Elizabeth C
- Research Program Mentor
PhD candidate at Stanford University
Expertise
Machine Learning, Artificial Intelligence, Deep Learning, MRI, Medical AI, Image Processing, Signal Processing, Healthcare, Programming
Bio
Hi! My name is Elizabeth. I received a B.S. in Electrical Engineering from UMass Amherst in 2017 and an M.S. in Electrical Engineering from Stanford in 2019. I am currently a PhD candidate in Electrical Engineering in the Magnetic Resonance Systems Research Laboratory. I work on applying machine learning to solve MRI problems with the main purpose of speeding up the scans. In my free time, I enjoy horseback riding, playing tennis, and weight lifting. I also love to travel, ice skate, read, and hike. Each week, I volunteer at a pet shelter. I'm excited to mentor you in a research project!Project ideas
Coil Compression using Neural Networks
In MRI, receiver arrays use many coil elements. Multiple coils can provide high signal-to-noise ratio. However, the growing number of coils results in large datasets and high computation time. Coil compression algorithms are effective in solving this problem by compressing the data into less virtual coils. In this project, you will train a neural network to learn coil compression. You will learn about MRI, as well as how machine learning models are built and trained.

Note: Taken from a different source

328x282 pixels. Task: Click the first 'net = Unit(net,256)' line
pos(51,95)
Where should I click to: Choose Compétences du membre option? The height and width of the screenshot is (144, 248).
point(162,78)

Learn and Apply Tensorflow!
Tensorflow is a very common programming tool for machine learning. In this project, I will help you learn the basics of Tensorflow. Together, we will discover how it differs from other programming languages, and how we can apply it to train a machine learning model for image recognition.
Foundations of Machine Learning
In this project, you will be introduced to machine learning, starting from basic intuition and moving into mathematical theory. Then, you will apply what you've learned (such as linear regression) to model a relationship of your choice.